● **Task description**
After locating the line with "The image size is (1344, 896)." below, output it and each following line exactly, stopping after the line with "the ISO 45001". No pictures.

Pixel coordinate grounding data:
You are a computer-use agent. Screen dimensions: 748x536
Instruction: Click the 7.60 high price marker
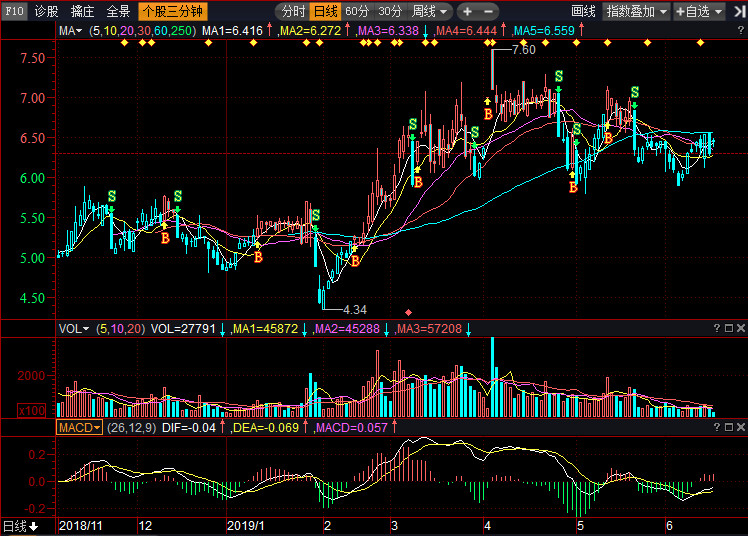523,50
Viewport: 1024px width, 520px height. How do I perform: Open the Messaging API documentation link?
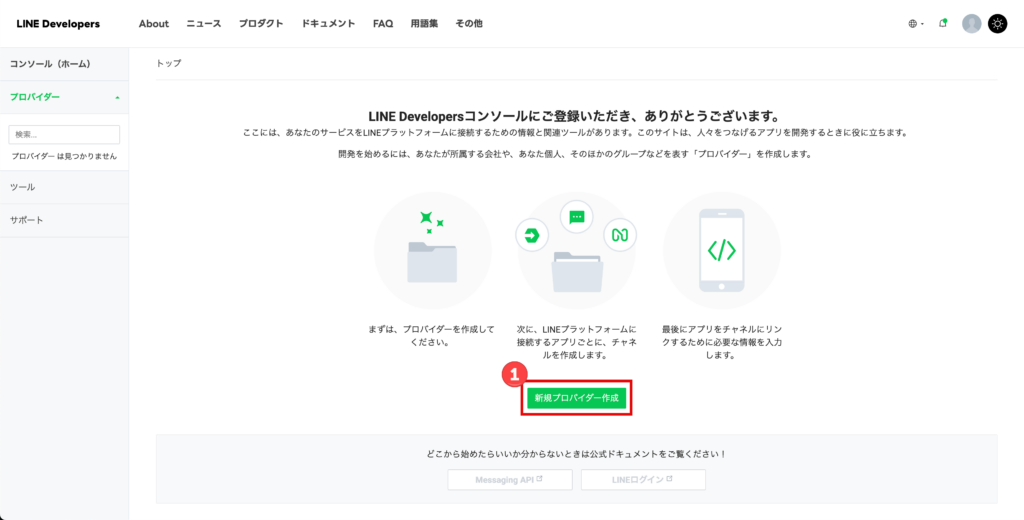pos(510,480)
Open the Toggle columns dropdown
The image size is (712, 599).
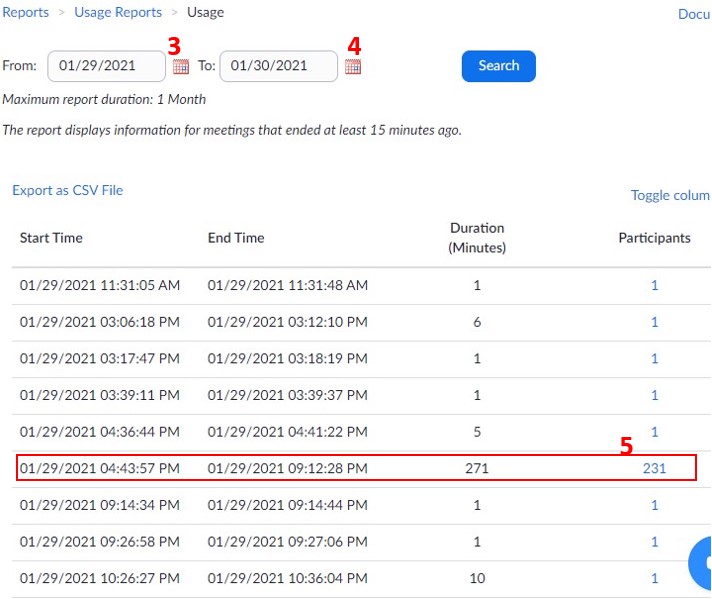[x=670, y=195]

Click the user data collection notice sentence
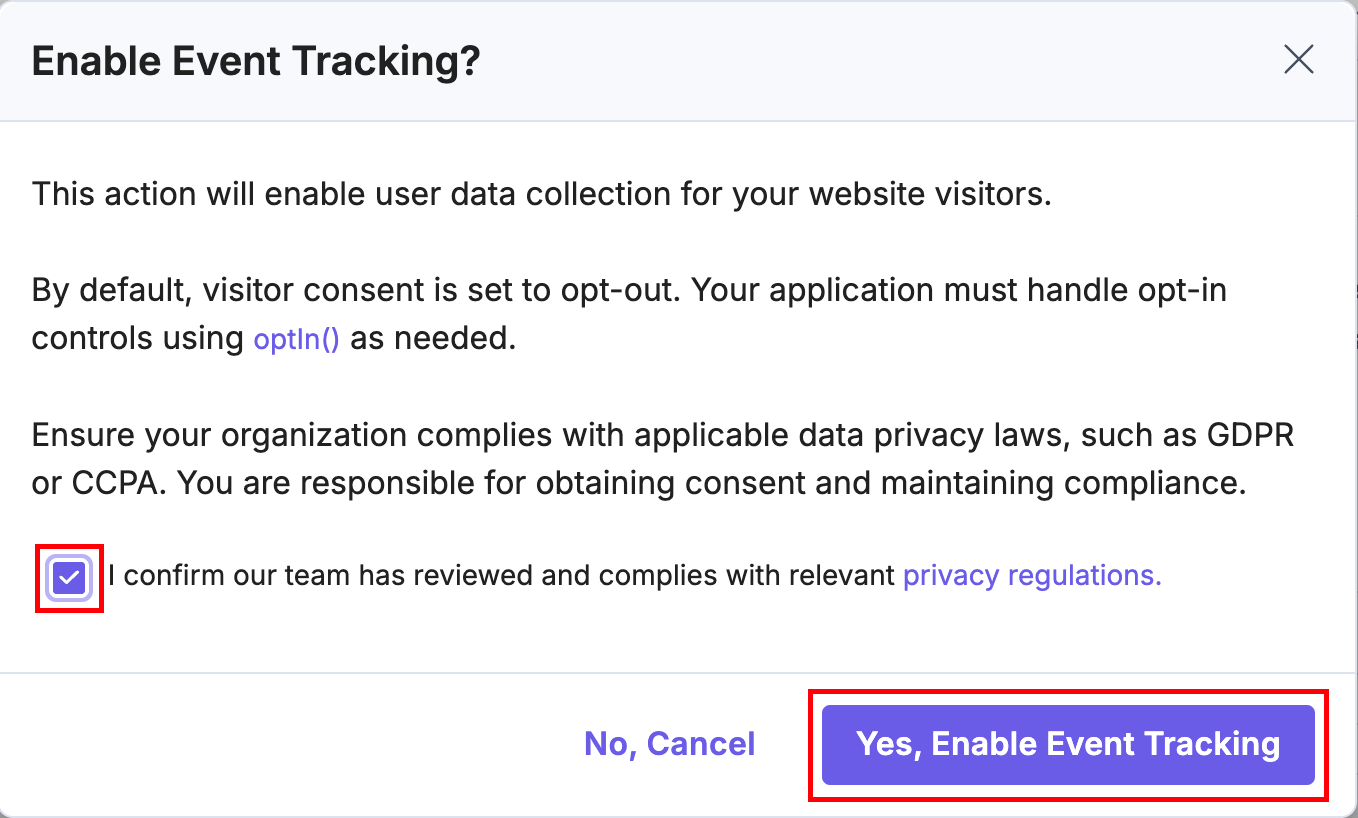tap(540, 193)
...
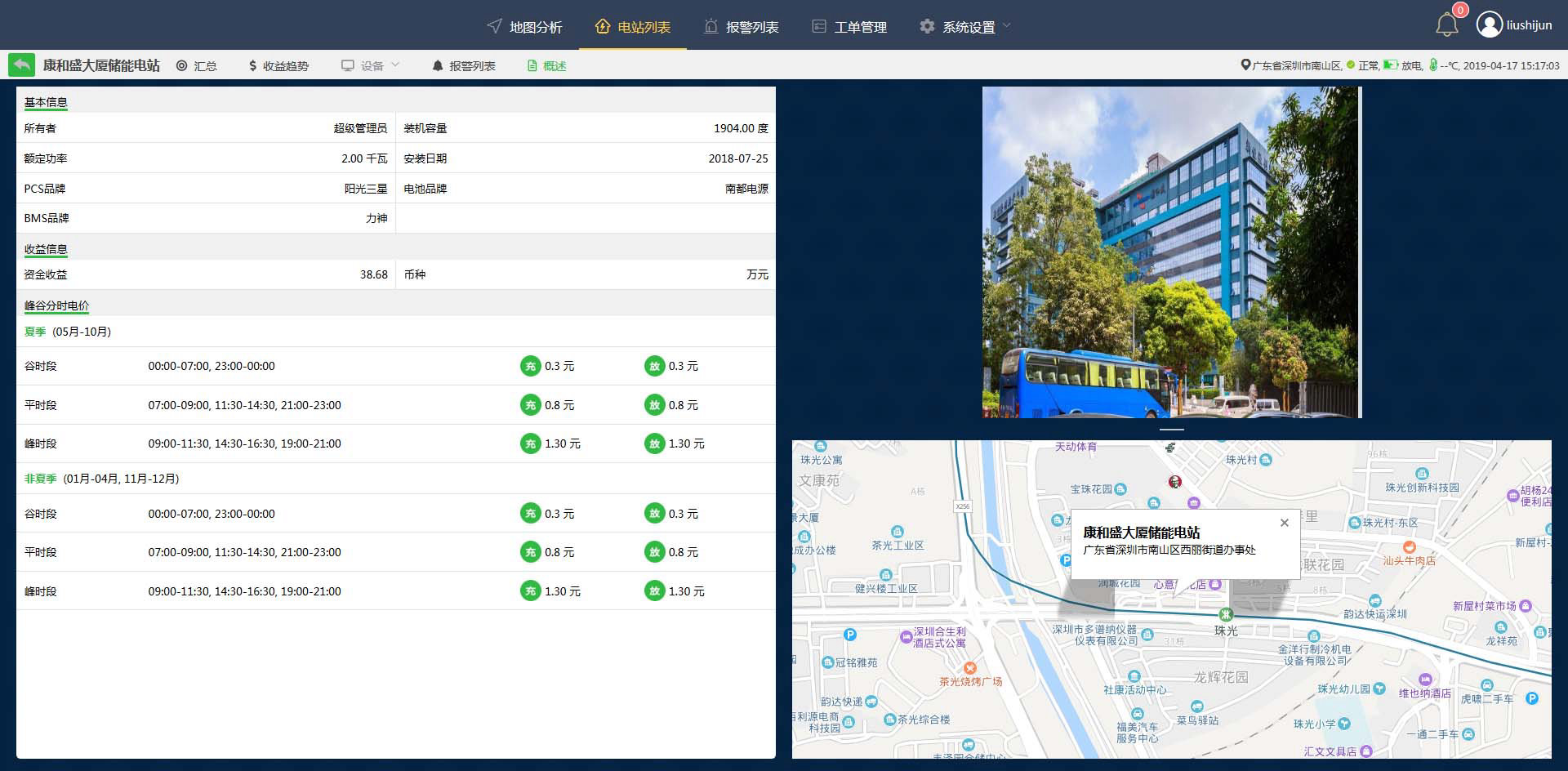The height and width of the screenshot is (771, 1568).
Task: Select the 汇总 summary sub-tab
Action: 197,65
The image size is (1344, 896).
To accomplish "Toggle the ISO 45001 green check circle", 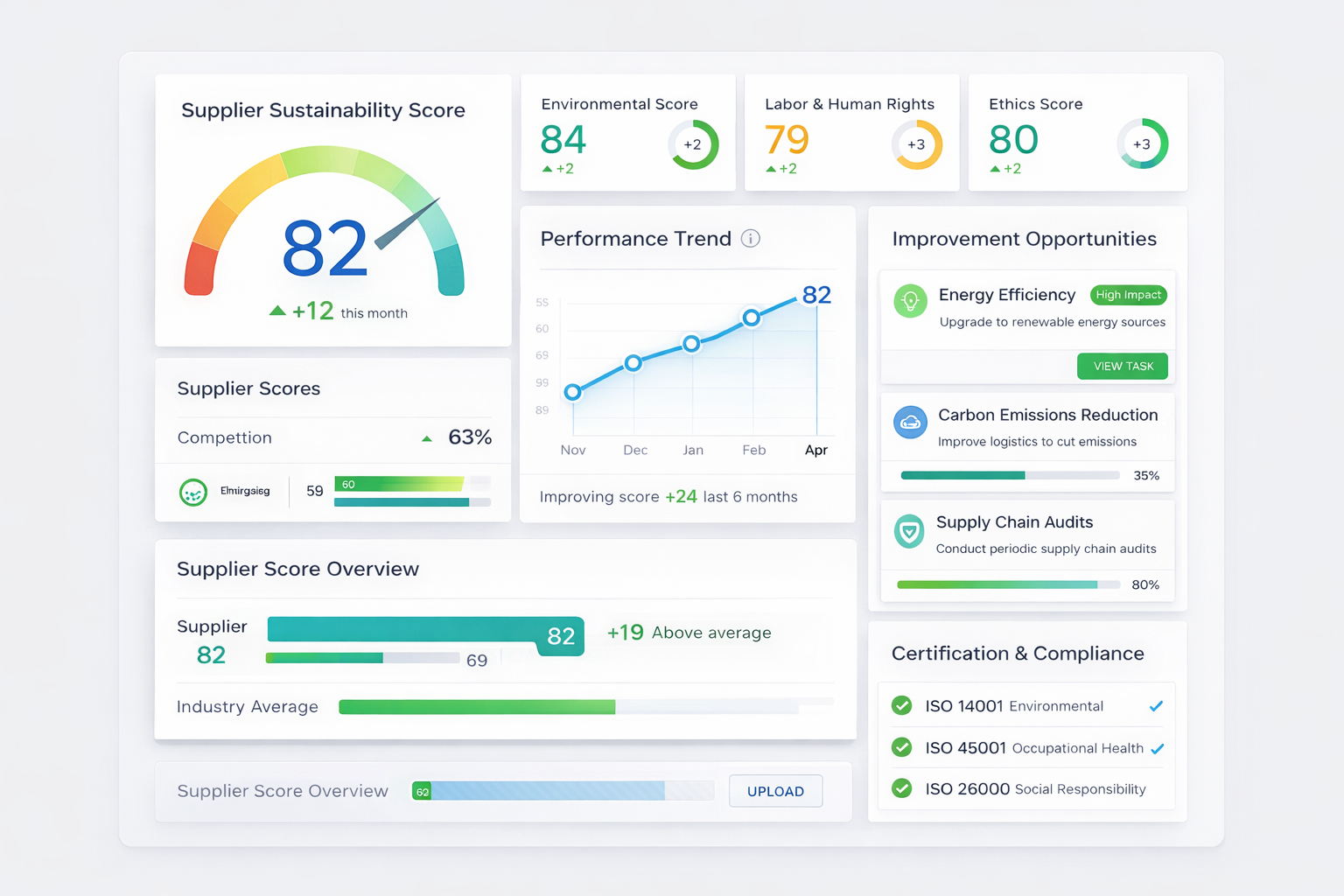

● **Written answer**
The image size is (1344, 896).
To accomplish "Toggle the ISO 45001 green check circle", 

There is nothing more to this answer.